Exercise brief:
The reply has to contain each record exactly as written.

BEGIN Source records

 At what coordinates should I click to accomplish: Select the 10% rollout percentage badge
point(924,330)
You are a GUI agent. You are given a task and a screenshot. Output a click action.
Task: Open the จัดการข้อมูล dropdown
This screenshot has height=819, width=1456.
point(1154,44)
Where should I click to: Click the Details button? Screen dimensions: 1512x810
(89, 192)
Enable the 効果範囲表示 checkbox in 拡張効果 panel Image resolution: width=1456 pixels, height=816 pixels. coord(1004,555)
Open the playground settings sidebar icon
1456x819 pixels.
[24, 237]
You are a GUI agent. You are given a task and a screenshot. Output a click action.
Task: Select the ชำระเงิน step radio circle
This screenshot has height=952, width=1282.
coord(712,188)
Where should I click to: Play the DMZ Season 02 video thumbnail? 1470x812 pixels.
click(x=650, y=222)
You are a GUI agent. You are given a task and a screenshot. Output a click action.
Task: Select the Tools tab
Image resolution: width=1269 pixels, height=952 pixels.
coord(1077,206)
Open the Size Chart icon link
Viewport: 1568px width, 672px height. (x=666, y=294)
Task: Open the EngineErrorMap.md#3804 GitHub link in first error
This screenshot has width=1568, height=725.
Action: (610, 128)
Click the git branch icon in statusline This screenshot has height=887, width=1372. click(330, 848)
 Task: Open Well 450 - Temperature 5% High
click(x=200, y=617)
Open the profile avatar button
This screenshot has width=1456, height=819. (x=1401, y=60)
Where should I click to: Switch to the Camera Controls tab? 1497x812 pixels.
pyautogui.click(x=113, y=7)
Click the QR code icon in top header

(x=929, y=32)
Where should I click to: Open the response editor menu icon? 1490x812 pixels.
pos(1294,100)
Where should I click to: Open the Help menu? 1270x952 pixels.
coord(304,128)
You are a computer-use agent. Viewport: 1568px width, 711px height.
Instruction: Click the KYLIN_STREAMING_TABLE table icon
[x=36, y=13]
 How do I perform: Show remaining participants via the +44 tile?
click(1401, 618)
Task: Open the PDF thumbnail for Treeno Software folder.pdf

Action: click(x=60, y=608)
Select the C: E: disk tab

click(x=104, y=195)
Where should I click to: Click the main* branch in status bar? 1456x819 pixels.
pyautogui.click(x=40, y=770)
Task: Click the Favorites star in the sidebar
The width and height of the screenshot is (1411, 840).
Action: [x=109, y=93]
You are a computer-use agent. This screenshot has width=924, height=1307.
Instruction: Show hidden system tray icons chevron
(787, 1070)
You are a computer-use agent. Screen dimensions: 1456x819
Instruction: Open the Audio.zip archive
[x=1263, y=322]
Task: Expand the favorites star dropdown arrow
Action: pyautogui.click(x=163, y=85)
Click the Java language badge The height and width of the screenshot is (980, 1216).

END Source records

Your response:
 At what coordinates should I click to accomplish: Select the 10% rollout percentage badge
point(924,330)
You are a GUI agent. You are given a task and a screenshot. Output a click action.
Task: Open the จัดการข้อมูล dropdown
This screenshot has height=819, width=1456.
point(1154,44)
Where should I click to: Click the Details button? Screen dimensions: 1512x810
(89, 192)
Enable the 効果範囲表示 checkbox in 拡張効果 panel Image resolution: width=1456 pixels, height=816 pixels. coord(1004,555)
Open the playground settings sidebar icon
1456x819 pixels.
[24, 237]
You are a GUI agent. You are given a task and a screenshot. Output a click action.
Task: Select the ชำระเงิน step radio circle
This screenshot has height=952, width=1282.
coord(712,188)
Where should I click to: Play the DMZ Season 02 video thumbnail? 1470x812 pixels.
click(x=650, y=222)
You are a GUI agent. You are given a task and a screenshot. Output a click action.
Task: Select the Tools tab
Image resolution: width=1269 pixels, height=952 pixels.
coord(1077,206)
Open the Size Chart icon link
Viewport: 1568px width, 672px height. (x=666, y=294)
Task: Open the EngineErrorMap.md#3804 GitHub link in first error
This screenshot has width=1568, height=725.
Action: (610, 128)
Click the git branch icon in statusline This screenshot has height=887, width=1372. click(330, 848)
 Task: Open Well 450 - Temperature 5% High
click(x=200, y=617)
Open the profile avatar button
This screenshot has width=1456, height=819. (x=1401, y=60)
Where should I click to: Switch to the Camera Controls tab? 1497x812 pixels.
pyautogui.click(x=113, y=7)
Click the QR code icon in top header

(x=929, y=32)
Where should I click to: Open the response editor menu icon? 1490x812 pixels.
pos(1294,100)
Where should I click to: Open the Help menu? 1270x952 pixels.
coord(304,128)
You are a computer-use agent. Viewport: 1568px width, 711px height.
Instruction: Click the KYLIN_STREAMING_TABLE table icon
[x=36, y=13]
 How do I perform: Show remaining participants via the +44 tile?
click(1401, 618)
Task: Open the PDF thumbnail for Treeno Software folder.pdf

Action: click(x=60, y=608)
Select the C: E: disk tab

click(x=104, y=195)
Where should I click to: Click the main* branch in status bar? 1456x819 pixels.
pyautogui.click(x=40, y=770)
Task: Click the Favorites star in the sidebar
The width and height of the screenshot is (1411, 840).
Action: [x=109, y=93]
You are a computer-use agent. This screenshot has width=924, height=1307.
Instruction: Show hidden system tray icons chevron
(787, 1070)
You are a computer-use agent. Screen dimensions: 1456x819
Instruction: Open the Audio.zip archive
[x=1263, y=322]
Task: Expand the favorites star dropdown arrow
Action: pyautogui.click(x=163, y=85)
Click the Java language badge The height and width of the screenshot is (980, 1216).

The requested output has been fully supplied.